### Page
— BEGIN —

Charles Henry Bibby (born November 24, 1949) is an American former professional basketball player who played for the New York Knicks, New Orleans Jazz, Philadelphia 76ers, and San Diego Clippers of the National Basketball Association (NBA). He also spent a season as a player-assistant coach for the Lancaster Lightning of the Continental Basketball Association (CBA).

His brother, Jim Bibby, was a Major League Baseball pitcher, and his son, Mike Bibby, is a former NBA point guard.

Playing career 
In 1969, Bibby shared MVP honors on the UCLA freshman team with guard Andy Hill, as Bibby was the squad's leading scorer (26.8 ppg).

Bibby was a starting point guard as the UCLA Bruins won three straight national championships in 1970, 1971 and 1972, the Bruins' sixth consecutive under head coach John Wooden. Bibby helped lead the Bruins through the first 47 games of an 88-game winning streak and was named an All-American his senior year. He was one of only four players to have started on three NCAA championship teams; the others all played for Wooden at UCLA: Lew Alcindor, Curtis Rowe, and Lynn Shackelford.

— END —

### Dataset excerpt
— BEGIN —

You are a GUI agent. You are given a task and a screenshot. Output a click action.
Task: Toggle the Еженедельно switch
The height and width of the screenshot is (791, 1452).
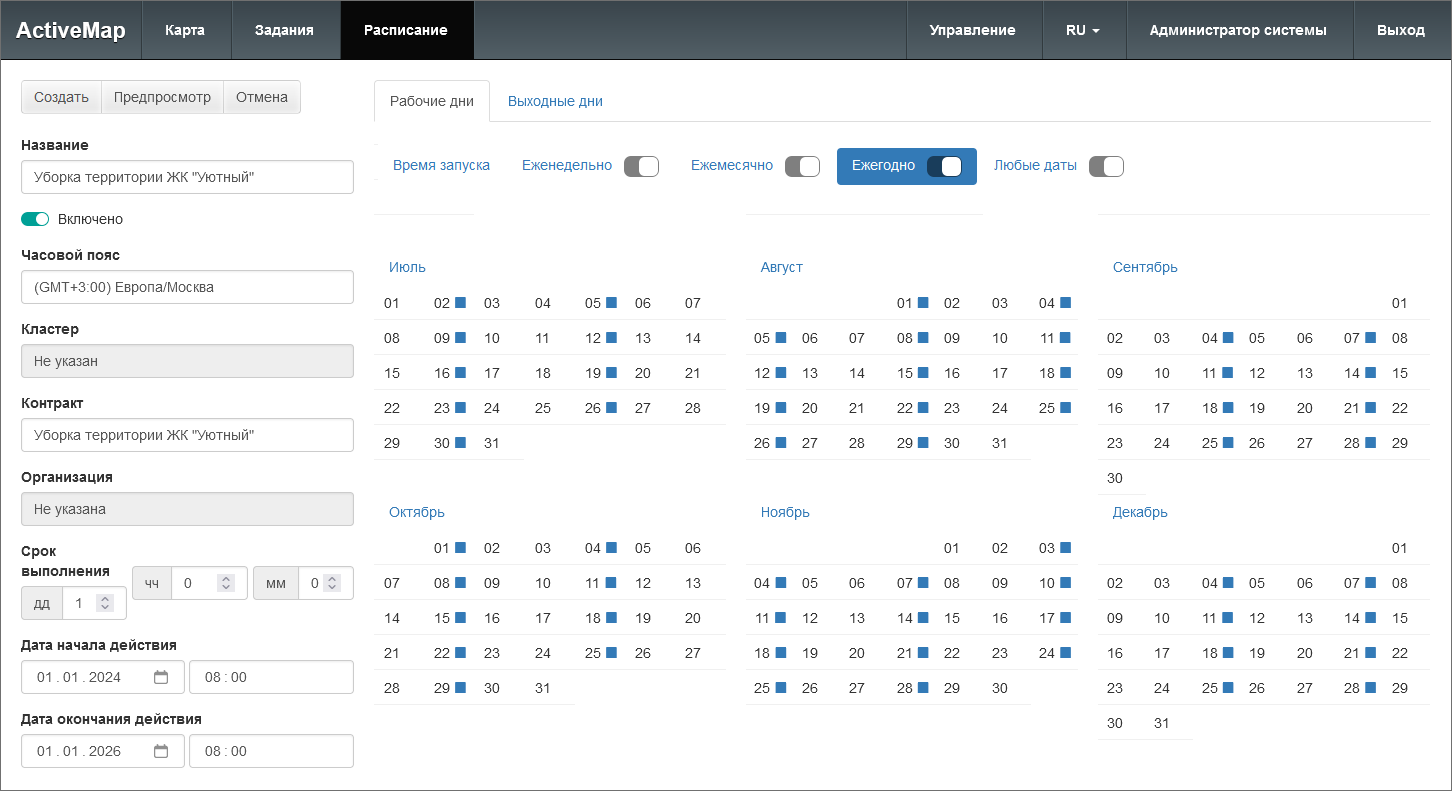click(x=641, y=166)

— END —

### Task set
1. In the Bibby biography, swap "professional basketball player" for "pro basketball player" and write out the stretch that opens with the words "Charles Henry Bibby" and closes with "Basketball Association (CBA).".
2. Pick up the Bibby biography after its final sentence and carry it on.

### Results by task
1.
Charles Henry Bibby (born November 24, 1949) is an American former pro basketball player who played for the New York Knicks, New Orleans Jazz, Philadelphia 76ers, and San Diego Clippers of the National Basketball Association (NBA). He also spent a season as a player-assistant coach for the Lancaster Lightning of the Continental Basketball Association (CBA).

2.
In the 1972 NBA draft, Bibby was drafted in the fourth round by the New York Knicks and in the second round of the 1972 ABA Draft by the Carolina Cougars. Bibby opted to play for the Knicks and was with the team for two-and-a-half seasons, which included an NBA title in 1973.

Bibby spent nine seasons in the NBA, and was a part of the 1977 and 1980 Philadelphia 76ers teams that made the NBA Finals but lost both times.

Coaching career 
Bibby started his coaching career in the Continental Basketball Association (CBA) and won two championships in 1982 and 1989.  He coached the Winnipeg Thunder.

In 1996, he was named coach of the men's basketball team at the University of Southern California (USC), and kept that position for nine seasons. Bibby had an overall won-loss record of 131–111 at USC. He led his 1997, 2001 and 2002 teams to the NCAA tournament, including an "Elite Eight" appearance in 2001. He was fired four games into his ninth season.

In April 2005, he was named head coach of the Los Angeles Sparks of the Women's National Basketball Association (WNBA). After 28 games, he was replaced by his assistant coach, Joe Bryant.

On January 17, 2006, Bibby was hired by the Philadelphia 76ers as an assistant coach on Maurice Cheeks' staff and remained there until the end of the 2007–2008 season, when his contract was not renewed. In February 2009 he was hired by the Memphis Grizzlies as an assistant coach. He remained with the team until 2013, when he joined the Detroit Pistons' coaching staff.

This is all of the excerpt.